+++ Фрагмент текста
Но еще, разумеется, в этом мире постоянно идет война, смысл которой давно утерян. Война проникает в эту детскую сказку так же настойчиво, как в сны самого автора, из которых она, по его признанию, не ушла до конца дней. Стрекоза летит, как военный самолет, за ней гонится шмель с пулеметом, по земле танками ползают страшные железные жуки. Почему шмель стреляет в стрекозу, кого преследуют жуки – непонятно. Война идет без причины, цели и конца. Это нормальный фон жизни, ее лейтмотив. Герои этому не удивляются, они приспособились. И когда Змее удается выхватить у Шмеля пулемет, а повествователю – выстрелить в агрессора, это никого особенно не удивляет. А нечего нападать на маленьких и добрых!

В Москве Окуджава показал свои машинописные письма с картинками Белле Ахмадулиной, чтобы ее позабавить, – она и посоветовала сложить из них детскую книжку. Получилась, пожалуй, самая наглядная иллюстрация окуджавовского метода – в детских книжках все отчетливей: в сюжете нет ни малейшей логики. Беспричинная война, таинственные великаны с их непонятными отношениями, немотивированные появления необычных персонажей – чего стоит один Морской Гридиг, тоскующий по своей Гридиане! «Все мы в руках у Молвы и Фортуны». От нас ничего не зависит, но многое требуется: надо любые происшествия встречать без удивления, хранить верность себе и друзьям, никого не бояться, прощать раскаявшихся, не мстить оступившимся, заботиться об уюте скромного быта (не забудем, что на корабле главных героев нашлось место для кастрюли с супом). Что особенно трогает – так это невозмутимость тона: свидетельство внутренней силы, которую безошибочно чувствуют дети.

Летом он много работал в Ленинской библиотеке, изучал зачем-то прессу времен первой русской революции, а осенью принялся за самую загадочную и смешную из своих исторических фантазий.
++++++
+++ Исходные данные
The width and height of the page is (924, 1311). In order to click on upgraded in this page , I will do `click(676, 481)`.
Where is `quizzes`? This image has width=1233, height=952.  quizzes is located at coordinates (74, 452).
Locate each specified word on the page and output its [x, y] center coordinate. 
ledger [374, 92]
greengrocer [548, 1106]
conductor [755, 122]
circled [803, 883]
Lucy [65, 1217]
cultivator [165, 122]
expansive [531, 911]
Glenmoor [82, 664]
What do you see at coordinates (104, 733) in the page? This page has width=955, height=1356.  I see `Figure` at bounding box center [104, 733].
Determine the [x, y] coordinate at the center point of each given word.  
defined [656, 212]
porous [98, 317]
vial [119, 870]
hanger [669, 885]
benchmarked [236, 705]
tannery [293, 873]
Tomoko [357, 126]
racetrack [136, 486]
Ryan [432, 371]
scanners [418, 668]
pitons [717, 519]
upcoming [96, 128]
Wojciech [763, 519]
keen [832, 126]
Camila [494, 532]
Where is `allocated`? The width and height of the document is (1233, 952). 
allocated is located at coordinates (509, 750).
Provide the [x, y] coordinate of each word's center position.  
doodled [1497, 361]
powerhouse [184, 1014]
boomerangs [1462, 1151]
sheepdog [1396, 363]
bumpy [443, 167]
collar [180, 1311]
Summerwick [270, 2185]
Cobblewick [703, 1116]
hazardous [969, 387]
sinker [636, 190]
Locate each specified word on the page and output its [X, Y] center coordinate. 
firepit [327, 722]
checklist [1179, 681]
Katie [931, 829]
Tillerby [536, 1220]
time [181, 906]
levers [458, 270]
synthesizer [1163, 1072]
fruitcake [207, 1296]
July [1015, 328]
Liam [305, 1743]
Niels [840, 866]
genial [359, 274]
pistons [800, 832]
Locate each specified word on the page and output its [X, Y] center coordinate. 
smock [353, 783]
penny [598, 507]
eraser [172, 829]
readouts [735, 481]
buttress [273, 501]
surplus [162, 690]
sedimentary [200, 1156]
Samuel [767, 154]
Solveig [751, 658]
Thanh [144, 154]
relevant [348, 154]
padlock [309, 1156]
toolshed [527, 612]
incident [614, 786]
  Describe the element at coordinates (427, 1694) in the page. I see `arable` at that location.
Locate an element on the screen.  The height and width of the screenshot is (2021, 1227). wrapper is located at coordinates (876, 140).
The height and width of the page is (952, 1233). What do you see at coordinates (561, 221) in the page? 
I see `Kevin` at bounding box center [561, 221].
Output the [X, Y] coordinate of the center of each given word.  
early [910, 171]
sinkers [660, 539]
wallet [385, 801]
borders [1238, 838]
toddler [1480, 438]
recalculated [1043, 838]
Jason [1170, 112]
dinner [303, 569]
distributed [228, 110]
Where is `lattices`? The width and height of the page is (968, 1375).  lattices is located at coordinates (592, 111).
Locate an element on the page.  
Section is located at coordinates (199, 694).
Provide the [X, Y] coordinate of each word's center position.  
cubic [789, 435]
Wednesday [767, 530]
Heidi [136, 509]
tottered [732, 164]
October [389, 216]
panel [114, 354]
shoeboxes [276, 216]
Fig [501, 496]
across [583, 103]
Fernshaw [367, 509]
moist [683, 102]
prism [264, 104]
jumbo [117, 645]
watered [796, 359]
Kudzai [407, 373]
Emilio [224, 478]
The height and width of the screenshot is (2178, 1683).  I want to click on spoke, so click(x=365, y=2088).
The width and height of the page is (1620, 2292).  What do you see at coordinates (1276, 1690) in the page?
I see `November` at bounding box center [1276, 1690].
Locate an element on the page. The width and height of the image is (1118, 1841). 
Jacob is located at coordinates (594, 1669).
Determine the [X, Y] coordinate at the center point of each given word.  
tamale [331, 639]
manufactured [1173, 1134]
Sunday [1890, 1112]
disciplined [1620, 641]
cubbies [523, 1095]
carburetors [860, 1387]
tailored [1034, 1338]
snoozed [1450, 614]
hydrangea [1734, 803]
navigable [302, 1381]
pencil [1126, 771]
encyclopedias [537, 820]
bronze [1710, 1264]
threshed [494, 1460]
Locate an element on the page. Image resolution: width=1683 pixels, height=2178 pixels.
++++++
Что нужно сделать:
1. Кто, согласно фрагменту о детской книжке Окуджавы, посоветовал сложить из его писем с картинками детскую книжку?
2. Продолжите фрагмент о детской книжке Окуджавы, начав сразу после его последнего предложения.
Записи выше взяты из другого источника, не из фрагмента о детской книжке Окуджавы.

Ответы по заданиям:
1. Белла Ахмадулина.

2.
Странная вещь, непонятная вещь! Недаром кислая рецензия В. Меженкова в «Октябре» (№ 7, 1972) называлась «Странная проза». К Окуджаве приросли определения «элегичный», «романтичный», «печально-ироничный», – но такое бесшабашное и заразительное веселье, как в этой книге, встречается у него редко. «Похождения Шипова» – небольшая, на десять авторских листов, историческая повесть, дышащая неподдельным счастьем, «искрящаяся юмором» (был такой советский штамп), вообще самая безоблачная из окуджавовских книг. Экзотичен и тон, и материал – он обычно писал прозу о первой половине XIX века, а тут залез в 1862 год; у него есть стихи о Пушкине, о Лермонтове, с ними он находился в непрестанном диалоге – а тут Толстой, часто упоминаемый в ответах на вопрос о любимом авторе, но как будто не повлиявший на окуджавовскую стилистику. Из всего корпуса окуджавовских текстов рискну назвать лишь два, кроме «Шипова», продиктованных таким же внезапным желанием, по-нынешнему говоря, «оторваться» – радостно и не без хулиганства: в первый раз – когда он в 1973 году сочинял цикл песен к «Соломенной шляпке», таких же легких, необязательных и «шампанских», а во второй – когда год спустя без всякой внешней необходимости, многократно превысив заказ, написал пятнадцать песен к «Золотому ключику». Получился роскошный, щедрый мюзикл, который собрался было ставить Зиновий Корогодский в Ленинграде, но так и не сложилось. К этим песням мы еще вернемся. Окуджава сам словно стеснялся этих внезапных припадков эйфории (как скрывал и приступы депрессии, куда более частые). «Шипов» – вещь хулиганская, игровая с начала до конца, – и это тем странней, что посвящена она теме нерадостной и даже трагической: русскому политическому сыску.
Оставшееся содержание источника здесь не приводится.